Match the system that will verify the signature. If you are defining a new simple webhook-style signature and have no outside requirement, HMAC-SHA-256 is the broad default.
Why does the digest change when I switch message encoding?
The encoding setting changes the bytes being signed. UTF-8 signs the characters as text, while hex, Base64, and Base64URL decode the field into bytes first.
Does uppercase hex make a different HMAC?
No. Uppercase and lowercase hex are different text displays of the same digest bytes. A strict system may still require one style for string comparison.
Can I use this with a production webhook secret?

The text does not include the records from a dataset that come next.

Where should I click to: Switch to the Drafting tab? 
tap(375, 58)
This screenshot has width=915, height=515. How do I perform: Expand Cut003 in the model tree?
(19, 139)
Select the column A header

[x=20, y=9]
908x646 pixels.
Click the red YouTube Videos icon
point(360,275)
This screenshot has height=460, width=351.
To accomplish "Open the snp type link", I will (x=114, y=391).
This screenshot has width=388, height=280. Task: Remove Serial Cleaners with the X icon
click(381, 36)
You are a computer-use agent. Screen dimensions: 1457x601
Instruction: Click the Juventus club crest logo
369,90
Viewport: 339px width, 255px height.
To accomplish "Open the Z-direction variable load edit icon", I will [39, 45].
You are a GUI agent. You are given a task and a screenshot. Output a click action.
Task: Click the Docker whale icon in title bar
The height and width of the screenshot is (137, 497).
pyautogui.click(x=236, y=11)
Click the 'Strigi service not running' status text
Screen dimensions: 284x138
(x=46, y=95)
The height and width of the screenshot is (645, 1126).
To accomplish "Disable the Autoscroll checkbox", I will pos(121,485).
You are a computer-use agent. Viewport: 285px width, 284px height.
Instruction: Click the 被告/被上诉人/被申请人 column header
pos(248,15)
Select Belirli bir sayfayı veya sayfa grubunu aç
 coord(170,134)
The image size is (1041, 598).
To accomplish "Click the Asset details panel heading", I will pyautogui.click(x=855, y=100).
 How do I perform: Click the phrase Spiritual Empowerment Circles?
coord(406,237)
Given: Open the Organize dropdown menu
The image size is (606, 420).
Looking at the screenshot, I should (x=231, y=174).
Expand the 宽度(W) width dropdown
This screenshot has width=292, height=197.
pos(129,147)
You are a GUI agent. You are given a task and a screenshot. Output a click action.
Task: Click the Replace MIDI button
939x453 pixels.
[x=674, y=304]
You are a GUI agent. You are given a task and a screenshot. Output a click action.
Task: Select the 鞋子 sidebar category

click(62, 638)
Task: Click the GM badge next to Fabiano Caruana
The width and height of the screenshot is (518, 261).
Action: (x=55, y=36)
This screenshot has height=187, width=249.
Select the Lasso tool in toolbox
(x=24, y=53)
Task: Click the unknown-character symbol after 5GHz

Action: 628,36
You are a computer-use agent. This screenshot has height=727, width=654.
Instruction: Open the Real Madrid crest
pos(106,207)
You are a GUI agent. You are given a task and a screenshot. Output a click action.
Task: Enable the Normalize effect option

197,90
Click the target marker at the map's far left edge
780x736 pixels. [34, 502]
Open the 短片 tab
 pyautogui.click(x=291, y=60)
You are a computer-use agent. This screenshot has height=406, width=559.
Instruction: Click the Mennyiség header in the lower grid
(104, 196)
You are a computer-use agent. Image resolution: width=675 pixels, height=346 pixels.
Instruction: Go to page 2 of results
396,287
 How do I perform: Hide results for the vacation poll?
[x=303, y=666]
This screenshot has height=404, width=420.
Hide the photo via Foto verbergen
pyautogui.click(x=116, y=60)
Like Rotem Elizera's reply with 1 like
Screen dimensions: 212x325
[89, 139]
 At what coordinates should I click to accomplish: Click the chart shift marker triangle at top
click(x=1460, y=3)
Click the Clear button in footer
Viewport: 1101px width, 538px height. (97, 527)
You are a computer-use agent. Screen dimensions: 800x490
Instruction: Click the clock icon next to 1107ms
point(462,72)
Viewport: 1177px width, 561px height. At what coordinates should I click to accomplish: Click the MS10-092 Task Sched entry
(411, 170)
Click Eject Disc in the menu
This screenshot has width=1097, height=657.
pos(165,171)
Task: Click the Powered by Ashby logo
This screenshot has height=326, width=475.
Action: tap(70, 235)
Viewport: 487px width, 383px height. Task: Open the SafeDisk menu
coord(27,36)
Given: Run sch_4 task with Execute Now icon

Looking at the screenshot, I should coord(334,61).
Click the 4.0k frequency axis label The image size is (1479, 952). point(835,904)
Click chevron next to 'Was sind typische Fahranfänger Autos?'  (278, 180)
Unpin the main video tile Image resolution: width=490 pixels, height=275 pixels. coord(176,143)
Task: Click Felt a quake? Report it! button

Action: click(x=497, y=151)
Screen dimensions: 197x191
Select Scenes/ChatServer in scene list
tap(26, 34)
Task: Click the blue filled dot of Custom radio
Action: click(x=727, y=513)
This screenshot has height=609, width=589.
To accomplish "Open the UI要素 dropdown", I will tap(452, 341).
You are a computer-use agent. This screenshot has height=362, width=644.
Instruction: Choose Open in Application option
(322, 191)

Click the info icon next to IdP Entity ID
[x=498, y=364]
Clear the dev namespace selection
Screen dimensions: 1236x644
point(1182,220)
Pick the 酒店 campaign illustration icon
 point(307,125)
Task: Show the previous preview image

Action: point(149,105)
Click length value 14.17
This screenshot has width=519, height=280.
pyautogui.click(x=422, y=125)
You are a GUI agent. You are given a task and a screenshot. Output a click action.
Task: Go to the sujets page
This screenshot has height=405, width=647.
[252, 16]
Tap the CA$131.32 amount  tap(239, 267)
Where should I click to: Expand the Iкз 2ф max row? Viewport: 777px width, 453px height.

Use test secrets here whenever possible. A production secret belongs in the server-side verifier or a managed secret store. If a live secret is exposed during troubleshooting, rotate it.
Why does the expected signature fail to parse?
The pasted value may contain unrelated header text, invalid hex, invalid Base64 characters, or a format that auto detection cannot infer. Strip extra text or choose the expected format directly.
Glossary:
- HMAC
- A keyed message authentication code built from a cryptographic hash function.
- Message bytes
- The exact byte sequence being signed after text or byte decoding and any selected normalization.
- Shared secret
- The key known to the sender and verifier. Possession of this value allows valid HMACs to be produced.
- Digest
- The raw HMAC output bytes shown as hex, Base64, or Base64URL text.
- Header prefix
- Text such as
sha256=orv1=placed before the digest to match a provider header convention. - Base64URL
- A URL-safe Base64 alphabet that uses
-and_instead of+and/.
References:
- FIPS 198-1, The Keyed-Hash Message Authentication Code (HMAC), National Institute of Standards and Technology, July 2008.
- RFC 2104, HMAC: Keyed-Hashing for Message Authentication, Internet Engineering Task Force, February 1997.
- Hash Functions, National Institute of Standards and Technology.
- RFC 4648, The Base16, Base32, and Base64 Data Encodings, Internet Engineering Task Force, October 2006.
- Secrets Management Cheat Sheet, OWASP Cheat Sheet Series.